Problem requirements — Repeat the listing exactly as given, omitting every image.

※ ※ ※

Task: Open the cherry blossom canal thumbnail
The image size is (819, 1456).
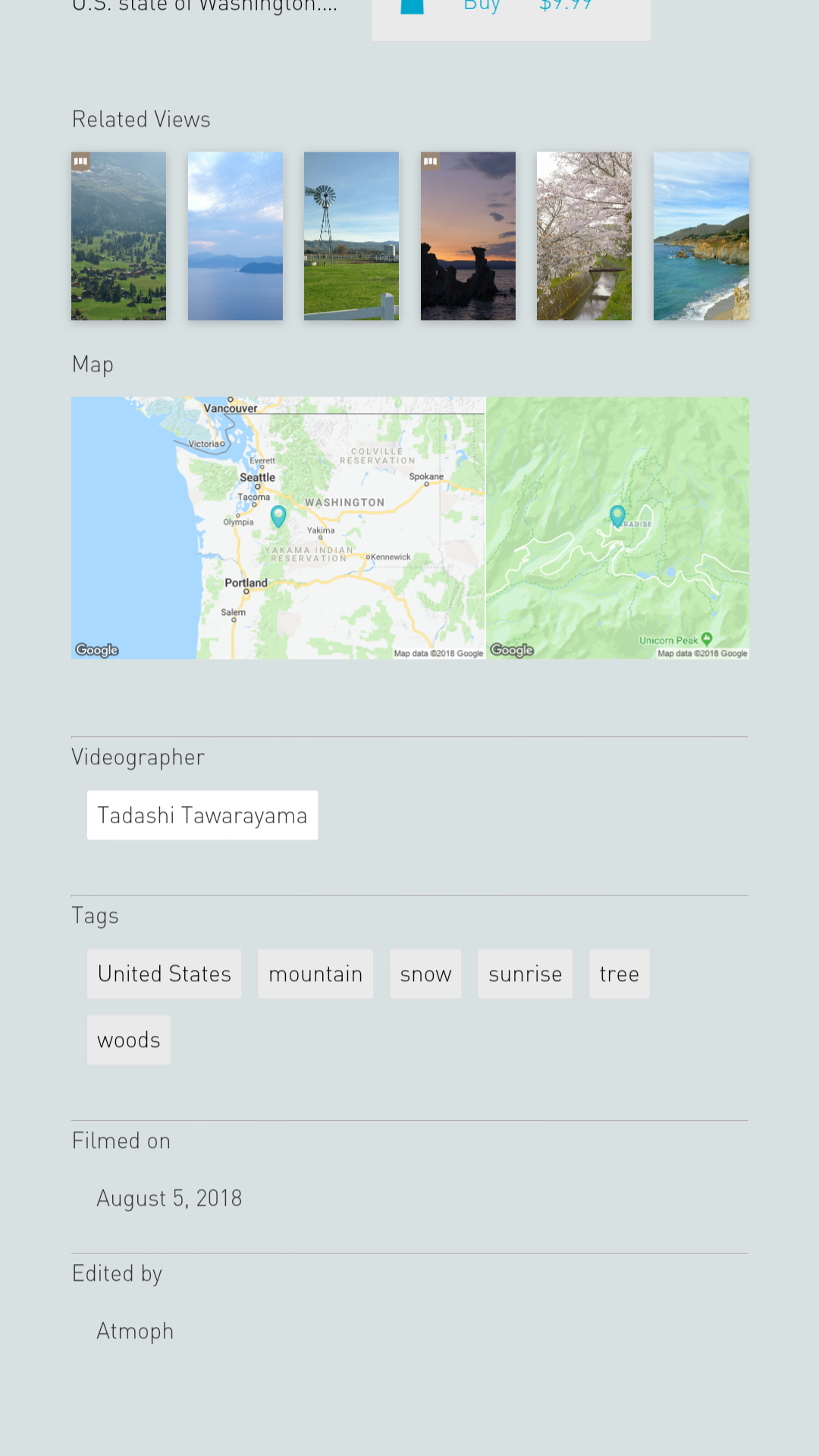Action: tap(584, 236)
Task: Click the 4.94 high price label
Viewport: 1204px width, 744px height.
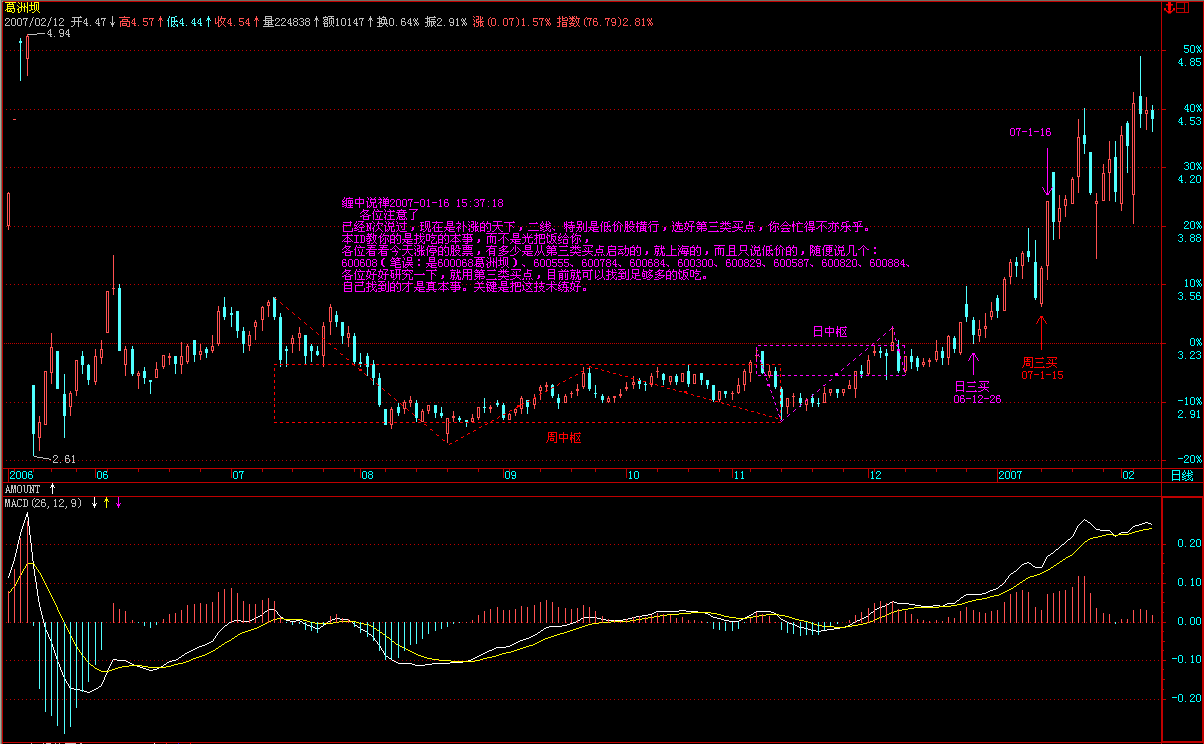Action: click(58, 34)
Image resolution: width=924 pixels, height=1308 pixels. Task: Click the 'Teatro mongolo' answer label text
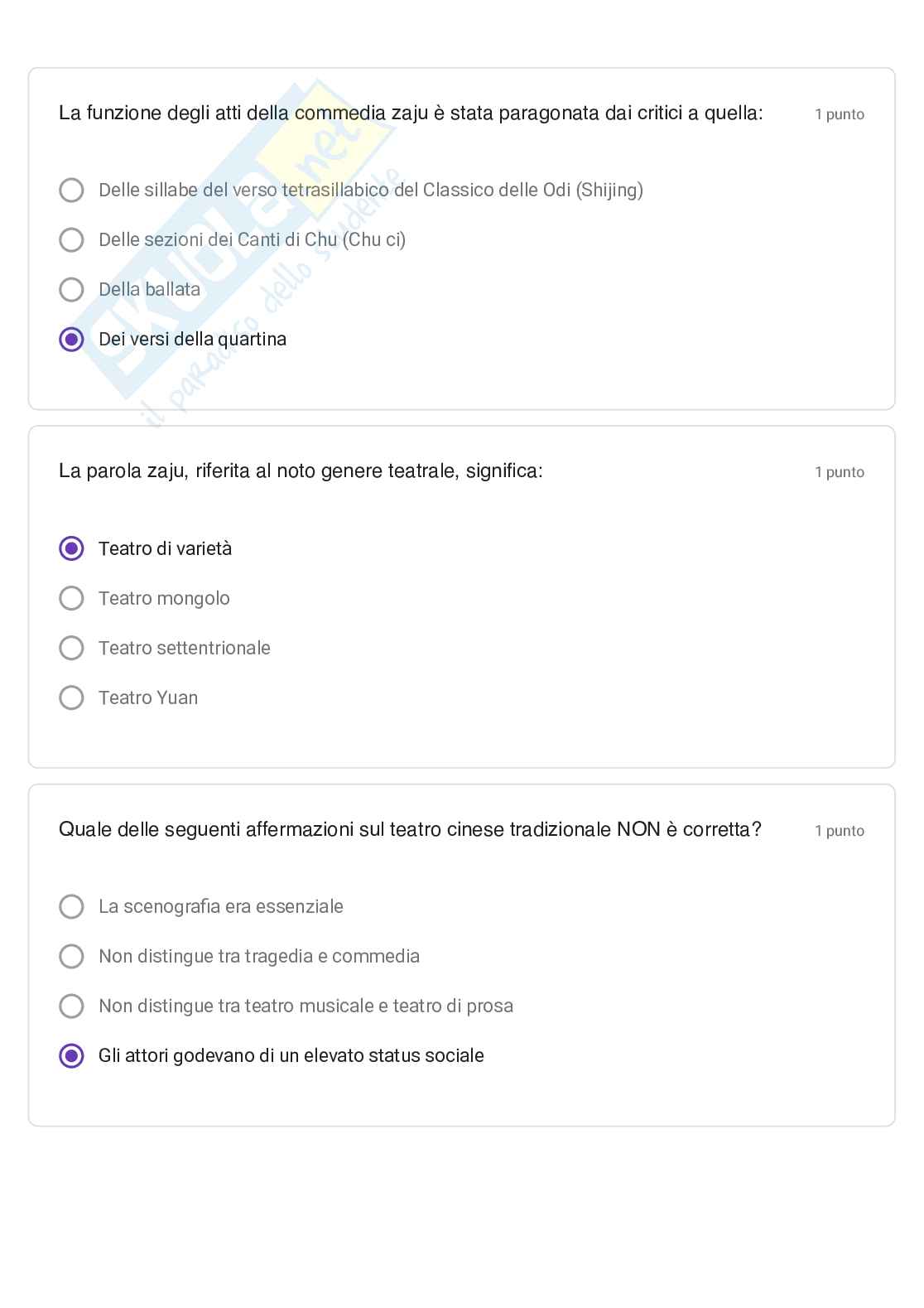164,598
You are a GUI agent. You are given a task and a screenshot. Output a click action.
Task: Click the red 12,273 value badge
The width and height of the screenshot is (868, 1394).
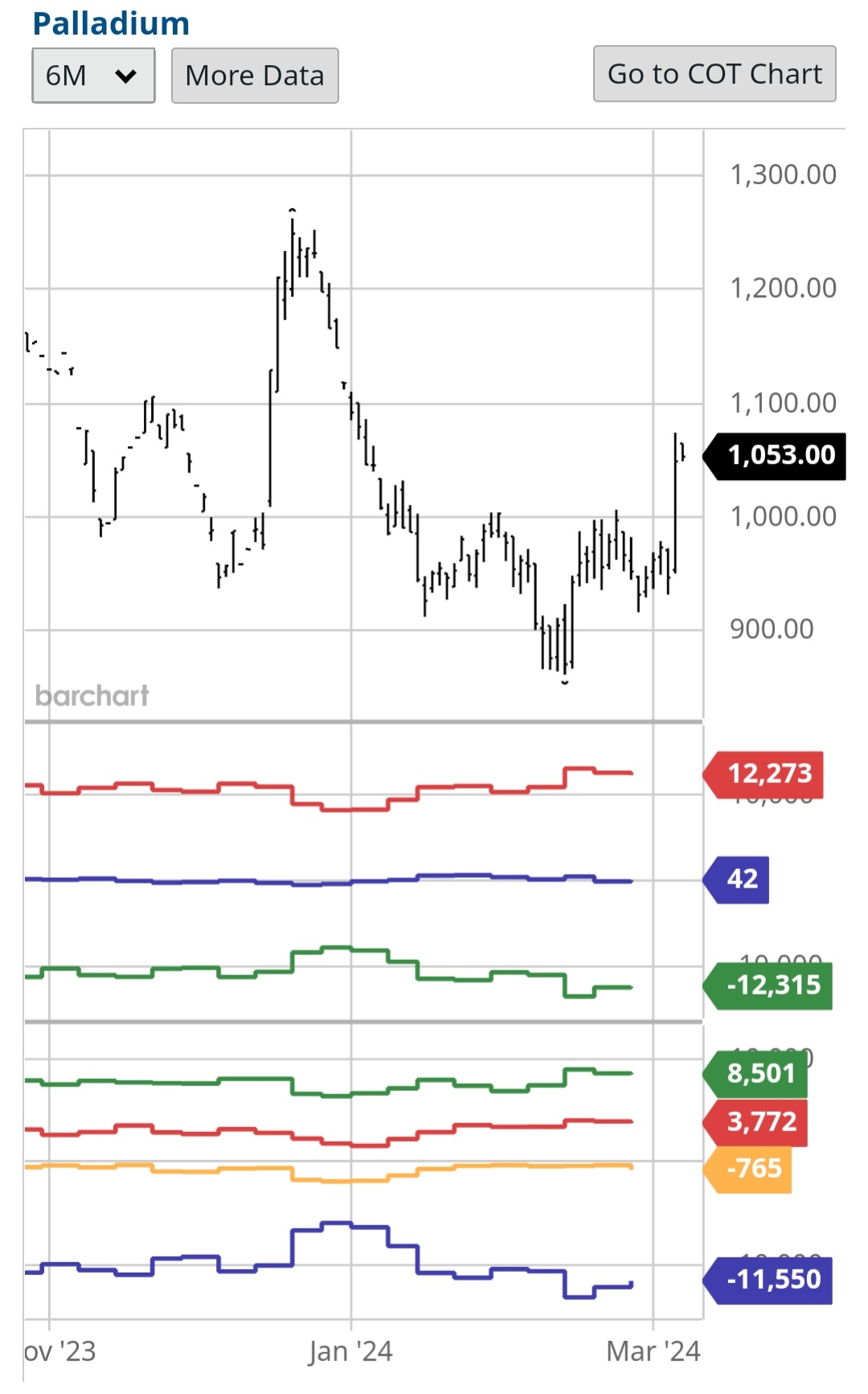[x=769, y=773]
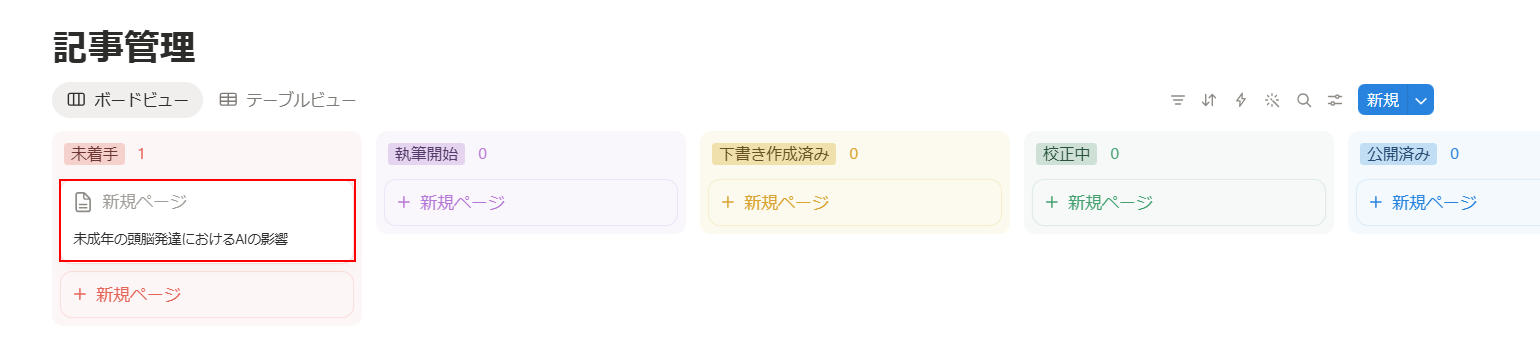This screenshot has height=363, width=1540.
Task: Select the purple 執筆開始 status tag
Action: pyautogui.click(x=426, y=154)
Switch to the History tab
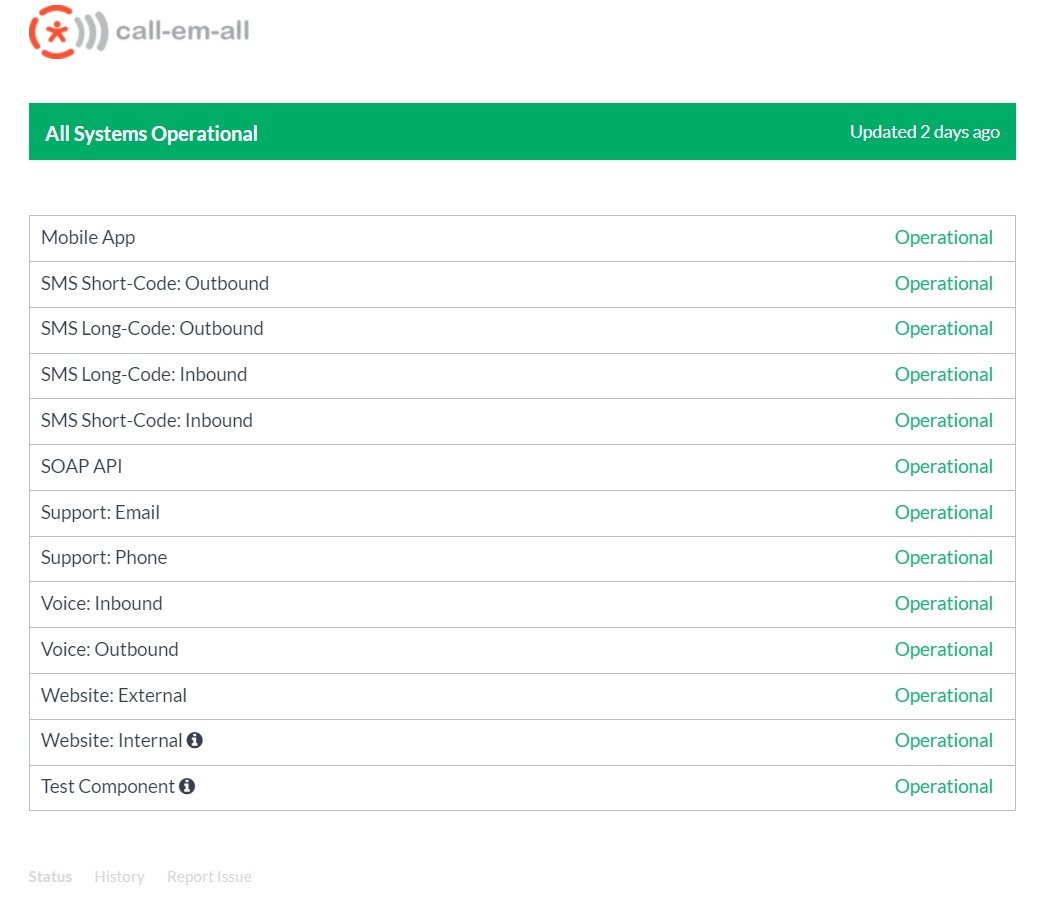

※ ※ ※

Result of this exercise —
Task: Open the cherry blossom canal thumbnail
The image size is (819, 1456).
Action: tap(584, 236)
Task: Click the 4.94 high price label
Viewport: 1204px width, 744px height.
Action: click(58, 34)
Image resolution: width=924 pixels, height=1308 pixels. Task: Click the 'Teatro mongolo' answer label text
164,598
You are a GUI agent. You are given a task and a screenshot. Output a click action.
Task: Click the red 12,273 value badge
The width and height of the screenshot is (868, 1394).
[x=769, y=773]
This screenshot has height=363, width=1540.
Task: Select the purple 執筆開始 status tag
Action: pyautogui.click(x=426, y=154)
Switch to the History tab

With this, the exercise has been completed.